EXCERPTED RECORDS –
• • • • •

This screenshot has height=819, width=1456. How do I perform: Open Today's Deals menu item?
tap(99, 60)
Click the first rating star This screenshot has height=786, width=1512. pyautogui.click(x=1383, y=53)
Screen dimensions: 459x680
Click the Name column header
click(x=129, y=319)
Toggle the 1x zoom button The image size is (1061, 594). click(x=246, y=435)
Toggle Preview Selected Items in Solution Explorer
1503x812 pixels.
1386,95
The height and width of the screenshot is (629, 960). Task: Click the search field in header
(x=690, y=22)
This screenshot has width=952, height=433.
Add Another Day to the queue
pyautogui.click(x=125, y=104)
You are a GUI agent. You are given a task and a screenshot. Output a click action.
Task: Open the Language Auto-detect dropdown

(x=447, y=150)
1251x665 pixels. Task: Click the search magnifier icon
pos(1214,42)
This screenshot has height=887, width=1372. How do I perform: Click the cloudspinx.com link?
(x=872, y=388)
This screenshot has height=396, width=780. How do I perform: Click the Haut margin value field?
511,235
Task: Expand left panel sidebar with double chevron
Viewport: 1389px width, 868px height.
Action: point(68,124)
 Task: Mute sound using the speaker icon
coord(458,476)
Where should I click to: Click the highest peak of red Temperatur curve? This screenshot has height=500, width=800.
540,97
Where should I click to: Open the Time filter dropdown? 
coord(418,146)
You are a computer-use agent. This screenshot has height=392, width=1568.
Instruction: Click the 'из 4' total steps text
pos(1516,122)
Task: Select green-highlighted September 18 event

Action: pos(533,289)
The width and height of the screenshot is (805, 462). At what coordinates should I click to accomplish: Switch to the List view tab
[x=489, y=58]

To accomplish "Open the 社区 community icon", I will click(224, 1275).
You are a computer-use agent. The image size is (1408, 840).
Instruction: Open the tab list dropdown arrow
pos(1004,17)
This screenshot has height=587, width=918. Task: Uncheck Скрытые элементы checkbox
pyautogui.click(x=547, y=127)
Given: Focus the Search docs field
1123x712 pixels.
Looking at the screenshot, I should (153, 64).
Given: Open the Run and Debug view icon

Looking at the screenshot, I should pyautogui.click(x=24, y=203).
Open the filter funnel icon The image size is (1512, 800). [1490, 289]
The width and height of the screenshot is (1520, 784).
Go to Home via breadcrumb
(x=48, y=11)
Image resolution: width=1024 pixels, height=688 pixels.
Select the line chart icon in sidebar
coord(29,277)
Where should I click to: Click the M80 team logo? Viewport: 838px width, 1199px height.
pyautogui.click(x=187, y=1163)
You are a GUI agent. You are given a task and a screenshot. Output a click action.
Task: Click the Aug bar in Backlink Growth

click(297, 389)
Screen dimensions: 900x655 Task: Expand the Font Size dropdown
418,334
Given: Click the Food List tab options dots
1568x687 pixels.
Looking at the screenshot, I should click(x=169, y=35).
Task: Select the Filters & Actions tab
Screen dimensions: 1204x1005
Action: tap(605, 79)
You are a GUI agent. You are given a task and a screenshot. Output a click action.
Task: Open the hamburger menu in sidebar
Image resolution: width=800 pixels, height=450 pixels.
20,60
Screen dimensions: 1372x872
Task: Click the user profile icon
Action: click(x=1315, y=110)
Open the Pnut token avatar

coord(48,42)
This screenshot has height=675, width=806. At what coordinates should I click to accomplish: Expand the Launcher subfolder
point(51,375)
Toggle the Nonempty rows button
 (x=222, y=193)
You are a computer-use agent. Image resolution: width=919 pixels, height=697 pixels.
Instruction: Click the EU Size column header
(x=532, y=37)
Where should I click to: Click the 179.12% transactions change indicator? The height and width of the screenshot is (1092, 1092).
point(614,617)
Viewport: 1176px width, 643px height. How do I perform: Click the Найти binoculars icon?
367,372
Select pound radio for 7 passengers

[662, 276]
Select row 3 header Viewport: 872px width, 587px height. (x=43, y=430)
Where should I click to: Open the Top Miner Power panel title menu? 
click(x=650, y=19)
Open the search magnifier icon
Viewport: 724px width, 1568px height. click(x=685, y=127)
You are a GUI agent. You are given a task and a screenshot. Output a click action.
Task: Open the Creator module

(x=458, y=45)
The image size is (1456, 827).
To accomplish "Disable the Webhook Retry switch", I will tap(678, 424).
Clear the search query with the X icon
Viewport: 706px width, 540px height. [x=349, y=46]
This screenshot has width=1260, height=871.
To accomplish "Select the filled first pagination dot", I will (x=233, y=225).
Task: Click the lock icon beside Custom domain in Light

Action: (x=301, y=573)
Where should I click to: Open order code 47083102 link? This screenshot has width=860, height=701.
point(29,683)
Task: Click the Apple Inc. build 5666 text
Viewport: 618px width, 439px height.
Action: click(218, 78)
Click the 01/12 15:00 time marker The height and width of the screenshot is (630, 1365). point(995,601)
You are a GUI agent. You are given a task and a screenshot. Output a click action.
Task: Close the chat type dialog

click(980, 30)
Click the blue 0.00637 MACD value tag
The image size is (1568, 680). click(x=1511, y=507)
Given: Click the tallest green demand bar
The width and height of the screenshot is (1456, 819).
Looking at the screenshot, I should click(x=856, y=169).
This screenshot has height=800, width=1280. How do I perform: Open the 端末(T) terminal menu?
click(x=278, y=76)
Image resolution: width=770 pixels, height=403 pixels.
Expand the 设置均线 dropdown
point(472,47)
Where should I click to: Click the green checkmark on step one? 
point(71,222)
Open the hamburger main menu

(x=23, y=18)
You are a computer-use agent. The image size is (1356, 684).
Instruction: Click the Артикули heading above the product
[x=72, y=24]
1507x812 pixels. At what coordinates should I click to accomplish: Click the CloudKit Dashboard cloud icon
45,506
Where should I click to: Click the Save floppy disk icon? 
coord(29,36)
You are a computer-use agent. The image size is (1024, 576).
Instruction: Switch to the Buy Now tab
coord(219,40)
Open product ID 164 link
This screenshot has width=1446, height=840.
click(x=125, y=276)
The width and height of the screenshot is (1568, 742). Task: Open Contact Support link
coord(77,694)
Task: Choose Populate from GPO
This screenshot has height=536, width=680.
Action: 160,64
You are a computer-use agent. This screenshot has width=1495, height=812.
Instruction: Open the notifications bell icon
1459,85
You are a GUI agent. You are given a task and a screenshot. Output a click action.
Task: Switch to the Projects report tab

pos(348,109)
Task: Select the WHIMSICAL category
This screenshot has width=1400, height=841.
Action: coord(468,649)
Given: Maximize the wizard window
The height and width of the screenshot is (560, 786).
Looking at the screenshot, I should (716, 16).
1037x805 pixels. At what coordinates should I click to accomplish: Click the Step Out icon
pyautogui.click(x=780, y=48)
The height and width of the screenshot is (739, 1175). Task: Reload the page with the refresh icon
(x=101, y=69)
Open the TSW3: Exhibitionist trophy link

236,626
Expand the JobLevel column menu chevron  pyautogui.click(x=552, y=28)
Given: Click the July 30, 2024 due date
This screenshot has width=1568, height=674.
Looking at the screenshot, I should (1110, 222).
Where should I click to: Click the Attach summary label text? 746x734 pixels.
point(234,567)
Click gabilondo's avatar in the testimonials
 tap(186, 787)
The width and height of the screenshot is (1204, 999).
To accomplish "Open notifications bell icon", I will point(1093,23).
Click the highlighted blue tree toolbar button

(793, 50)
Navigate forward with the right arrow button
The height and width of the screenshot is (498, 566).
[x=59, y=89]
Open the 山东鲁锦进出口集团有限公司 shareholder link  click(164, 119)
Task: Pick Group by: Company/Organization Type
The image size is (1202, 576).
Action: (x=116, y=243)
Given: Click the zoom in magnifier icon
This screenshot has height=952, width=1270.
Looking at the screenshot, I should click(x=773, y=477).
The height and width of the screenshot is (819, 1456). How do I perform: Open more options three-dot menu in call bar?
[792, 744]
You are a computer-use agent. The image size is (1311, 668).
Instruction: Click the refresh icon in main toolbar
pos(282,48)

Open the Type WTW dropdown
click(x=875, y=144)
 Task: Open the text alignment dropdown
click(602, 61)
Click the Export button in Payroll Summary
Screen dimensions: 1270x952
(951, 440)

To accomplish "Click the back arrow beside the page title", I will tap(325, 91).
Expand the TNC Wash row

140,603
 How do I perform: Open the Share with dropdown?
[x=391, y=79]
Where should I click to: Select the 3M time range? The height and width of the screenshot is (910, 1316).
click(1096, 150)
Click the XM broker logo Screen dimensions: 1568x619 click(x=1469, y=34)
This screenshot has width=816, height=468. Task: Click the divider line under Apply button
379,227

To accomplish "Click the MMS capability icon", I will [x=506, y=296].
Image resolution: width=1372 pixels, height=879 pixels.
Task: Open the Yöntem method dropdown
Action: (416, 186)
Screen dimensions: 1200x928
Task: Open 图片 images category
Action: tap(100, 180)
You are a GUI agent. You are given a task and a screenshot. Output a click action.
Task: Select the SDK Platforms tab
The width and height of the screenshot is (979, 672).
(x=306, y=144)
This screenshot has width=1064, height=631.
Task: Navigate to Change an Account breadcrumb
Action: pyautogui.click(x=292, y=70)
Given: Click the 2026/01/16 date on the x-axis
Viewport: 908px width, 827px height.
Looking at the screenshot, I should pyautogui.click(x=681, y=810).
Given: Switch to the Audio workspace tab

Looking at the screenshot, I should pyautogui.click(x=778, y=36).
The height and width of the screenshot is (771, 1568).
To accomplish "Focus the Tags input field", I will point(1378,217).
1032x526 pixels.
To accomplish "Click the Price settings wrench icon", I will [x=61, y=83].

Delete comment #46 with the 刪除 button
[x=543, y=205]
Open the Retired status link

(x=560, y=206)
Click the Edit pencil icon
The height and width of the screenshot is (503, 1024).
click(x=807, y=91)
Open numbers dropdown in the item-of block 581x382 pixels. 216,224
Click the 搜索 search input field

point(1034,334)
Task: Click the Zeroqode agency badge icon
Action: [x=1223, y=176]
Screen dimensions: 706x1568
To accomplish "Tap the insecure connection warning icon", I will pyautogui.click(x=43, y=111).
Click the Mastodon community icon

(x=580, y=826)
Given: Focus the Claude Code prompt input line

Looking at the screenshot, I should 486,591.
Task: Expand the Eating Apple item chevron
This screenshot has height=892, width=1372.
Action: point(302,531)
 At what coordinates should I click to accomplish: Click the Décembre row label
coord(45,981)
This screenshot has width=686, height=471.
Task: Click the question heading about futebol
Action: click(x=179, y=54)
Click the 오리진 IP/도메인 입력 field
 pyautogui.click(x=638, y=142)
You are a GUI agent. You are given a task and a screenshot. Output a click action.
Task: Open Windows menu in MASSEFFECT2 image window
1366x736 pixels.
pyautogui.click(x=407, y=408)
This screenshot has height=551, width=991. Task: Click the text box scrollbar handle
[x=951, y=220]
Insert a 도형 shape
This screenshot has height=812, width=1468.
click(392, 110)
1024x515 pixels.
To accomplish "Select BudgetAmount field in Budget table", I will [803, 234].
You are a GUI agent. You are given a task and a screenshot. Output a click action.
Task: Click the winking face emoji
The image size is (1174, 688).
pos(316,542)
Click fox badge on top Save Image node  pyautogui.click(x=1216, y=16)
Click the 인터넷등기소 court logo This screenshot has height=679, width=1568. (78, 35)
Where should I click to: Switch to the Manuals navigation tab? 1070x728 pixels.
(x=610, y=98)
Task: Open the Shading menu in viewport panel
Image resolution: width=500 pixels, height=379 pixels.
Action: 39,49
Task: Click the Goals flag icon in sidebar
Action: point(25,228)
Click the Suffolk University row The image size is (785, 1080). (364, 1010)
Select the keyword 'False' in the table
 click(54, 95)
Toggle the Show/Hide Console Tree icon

• • • • •

WHAT NEEDS TO BE DONE – List every line of the entries above that contains the word "date", copying each line in full.

ANSWER TO THE EXERCISE –
Given: Click the July 30, 2024 due date
Given: Click the 2026/01/16 date on the x-axis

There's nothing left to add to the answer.